TASK MATERIAL Block Start
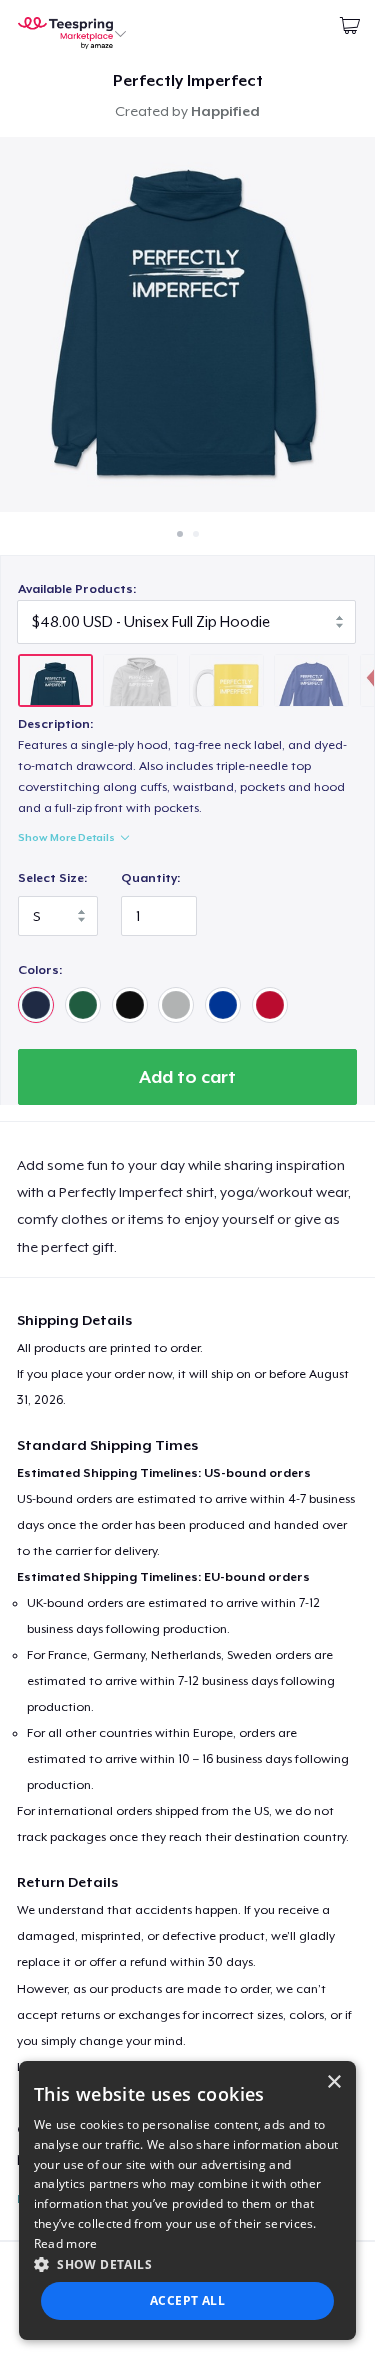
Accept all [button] (187, 2300)
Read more (66, 2243)
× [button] (333, 2082)
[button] (188, 2264)
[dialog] (188, 2200)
TASK MATERIAL Block End
▶ WHAT TO WORK ON
Your copy should hold each line above exactly and no pictures at all.

▶ WRITTEN ANSWER
Accept all [button] (187, 2300)
Read more (66, 2243)
× [button] (333, 2082)
[button] (188, 2264)
[dialog] (188, 2200)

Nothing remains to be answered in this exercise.